I'm normally the first person to say to try and make your marriage work... however, not when there is physical or emotional abuse. I'm a stranger looking in on only a few details of your life but I am strongly against abuse. 

It sounds like your decision to leave him was the best decision you could make. You don't deserve to be with someone who could hurt you in any way like that. You owe it to your children to leave and seek a better life. They don't need to see momma upset and hurt and don't need to be in that environment anyhow. If not already, I would seek counseling for yourself, maybe even for your children, to get help through this time of need and detach completely from that life. You're right, if he truly loved you then he would not be able to hurt you the way that he has. You are his wife, the mother of his children and he cannot even respect you as a person if he is going to abuse you and cheat on you. I don't say this to upset you, I want you empowered with the knowledge that you deserve better and that there is someone out there who would treat you the way you were meant to be treated. 
His actions were not your fault, you cannot be blamed in any way. He needs help for several different reasons and without that help I cannot see him ever changing. As I said before, you deserve to be happy and owe it to yourself and your children to have a better life than that. 
I love my husband and currently going through a separation myself. Should my situation turn to divorce, it will be hard. Unbearably so but at the same time I know I will be OK. Your husband does not control how you should feel and think about yourself. Only you do. Do not give him that power, he doesn't deserve it.


----------



## SilverPanther (Feb 2, 2012)

It is so so hard to love someone who doesn't love you. I'm in the same boat there. Based on everything you have said, you def have done the right thing separating from this guy. He sounds extremely selfish and uncaring. This doesn't mean you don't care for him, but you also need to take care of yourself and your kids, and keep all of you safe.

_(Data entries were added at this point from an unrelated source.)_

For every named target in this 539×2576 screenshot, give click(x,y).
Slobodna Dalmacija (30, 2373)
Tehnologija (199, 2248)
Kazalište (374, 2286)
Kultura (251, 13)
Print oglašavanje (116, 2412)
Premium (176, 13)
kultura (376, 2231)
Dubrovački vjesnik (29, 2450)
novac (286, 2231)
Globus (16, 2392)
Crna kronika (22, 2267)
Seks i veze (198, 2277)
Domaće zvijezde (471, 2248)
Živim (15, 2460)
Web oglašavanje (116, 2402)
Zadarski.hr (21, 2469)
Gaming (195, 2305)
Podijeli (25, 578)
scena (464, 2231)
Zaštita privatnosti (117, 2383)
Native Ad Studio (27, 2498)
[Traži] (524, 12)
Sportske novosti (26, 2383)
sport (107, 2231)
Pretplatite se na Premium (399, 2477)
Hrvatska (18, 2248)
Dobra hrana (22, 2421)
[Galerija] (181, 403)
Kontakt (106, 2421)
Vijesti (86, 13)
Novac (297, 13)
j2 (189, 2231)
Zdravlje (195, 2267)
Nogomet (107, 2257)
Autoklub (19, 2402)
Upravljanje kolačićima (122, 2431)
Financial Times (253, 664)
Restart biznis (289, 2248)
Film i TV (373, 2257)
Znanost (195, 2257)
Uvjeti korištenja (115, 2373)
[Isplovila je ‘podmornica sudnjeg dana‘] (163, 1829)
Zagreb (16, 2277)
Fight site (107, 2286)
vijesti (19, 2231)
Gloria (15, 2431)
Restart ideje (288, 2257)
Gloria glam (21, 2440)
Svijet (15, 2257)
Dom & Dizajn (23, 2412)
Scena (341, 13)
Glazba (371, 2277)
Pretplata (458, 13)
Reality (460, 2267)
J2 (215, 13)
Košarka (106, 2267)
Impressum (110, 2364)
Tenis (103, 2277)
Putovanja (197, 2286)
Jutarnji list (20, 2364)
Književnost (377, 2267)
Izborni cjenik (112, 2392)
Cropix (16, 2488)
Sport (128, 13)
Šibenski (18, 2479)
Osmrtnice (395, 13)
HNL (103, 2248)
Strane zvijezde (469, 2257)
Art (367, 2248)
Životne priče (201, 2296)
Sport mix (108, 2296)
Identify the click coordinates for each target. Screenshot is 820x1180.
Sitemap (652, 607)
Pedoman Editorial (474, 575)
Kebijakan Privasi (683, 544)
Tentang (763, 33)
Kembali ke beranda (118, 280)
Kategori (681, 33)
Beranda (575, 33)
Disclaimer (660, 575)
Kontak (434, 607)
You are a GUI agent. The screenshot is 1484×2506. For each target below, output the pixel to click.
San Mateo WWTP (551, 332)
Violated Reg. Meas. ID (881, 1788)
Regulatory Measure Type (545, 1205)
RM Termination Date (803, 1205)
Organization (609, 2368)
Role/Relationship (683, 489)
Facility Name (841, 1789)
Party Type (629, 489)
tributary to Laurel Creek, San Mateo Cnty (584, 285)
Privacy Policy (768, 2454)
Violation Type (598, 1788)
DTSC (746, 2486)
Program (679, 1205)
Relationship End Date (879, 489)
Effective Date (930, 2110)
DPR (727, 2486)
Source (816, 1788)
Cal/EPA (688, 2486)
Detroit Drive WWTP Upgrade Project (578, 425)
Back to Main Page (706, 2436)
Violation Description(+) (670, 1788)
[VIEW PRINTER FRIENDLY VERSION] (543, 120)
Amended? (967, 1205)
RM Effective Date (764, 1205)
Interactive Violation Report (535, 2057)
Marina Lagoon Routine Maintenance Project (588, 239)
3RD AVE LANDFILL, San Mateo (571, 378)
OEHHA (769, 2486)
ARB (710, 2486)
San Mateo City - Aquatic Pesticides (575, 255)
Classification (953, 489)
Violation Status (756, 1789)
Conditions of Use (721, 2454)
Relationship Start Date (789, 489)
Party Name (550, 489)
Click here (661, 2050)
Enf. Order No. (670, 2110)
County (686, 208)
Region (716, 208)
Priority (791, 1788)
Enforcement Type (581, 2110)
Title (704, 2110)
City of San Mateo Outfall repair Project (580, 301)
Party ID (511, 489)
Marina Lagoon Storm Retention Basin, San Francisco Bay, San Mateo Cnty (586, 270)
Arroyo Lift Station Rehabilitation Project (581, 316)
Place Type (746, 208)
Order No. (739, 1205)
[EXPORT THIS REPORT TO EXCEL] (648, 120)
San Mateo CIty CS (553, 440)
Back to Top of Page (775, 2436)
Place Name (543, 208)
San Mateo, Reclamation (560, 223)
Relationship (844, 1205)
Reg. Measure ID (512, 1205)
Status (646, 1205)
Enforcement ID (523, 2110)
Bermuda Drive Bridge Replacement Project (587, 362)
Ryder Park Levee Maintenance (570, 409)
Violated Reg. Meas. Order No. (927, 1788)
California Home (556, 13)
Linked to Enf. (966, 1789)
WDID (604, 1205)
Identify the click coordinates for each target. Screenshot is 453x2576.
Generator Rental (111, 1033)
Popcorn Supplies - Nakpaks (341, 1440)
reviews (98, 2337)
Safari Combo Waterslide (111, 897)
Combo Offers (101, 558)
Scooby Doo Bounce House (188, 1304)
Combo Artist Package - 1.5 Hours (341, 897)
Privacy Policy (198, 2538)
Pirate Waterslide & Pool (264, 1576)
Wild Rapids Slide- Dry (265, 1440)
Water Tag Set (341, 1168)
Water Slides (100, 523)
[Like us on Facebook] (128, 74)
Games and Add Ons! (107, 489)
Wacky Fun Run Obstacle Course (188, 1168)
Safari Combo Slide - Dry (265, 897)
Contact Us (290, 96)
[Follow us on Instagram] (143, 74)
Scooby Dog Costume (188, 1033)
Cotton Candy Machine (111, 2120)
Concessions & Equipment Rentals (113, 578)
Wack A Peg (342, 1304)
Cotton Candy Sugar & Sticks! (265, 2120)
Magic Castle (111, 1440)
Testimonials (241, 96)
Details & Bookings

I don't have a lot of advice for how to cope, as I am trying to figure that out for myself right now. But hang in there.


----------



## Lone Star (Feb 2, 2012)

I know that you are hurting, you are confused and afraid. Not having family to help makes things even worse. Do you have any friends that you can trust and depend on? Your husband having an alcohol problem is key. You must not allow him to hurt you or your children any longer. His not having the ability to drive anymore is not your problem, but if you allow him to come back it will be a problem for you. I understand that you love him but the safety of you and your children need to come first. I know that it is very hard to seperate your love for him to keep you and your children safe but I feel that you should make safety your #1 priority. 
Can you apply for any public assistance that may be able to help you get out of danger from your husband? If you can't afford to make it on your own I encourage you to look into any church, community or public assistance programs that may be able to provide some help to you.


----------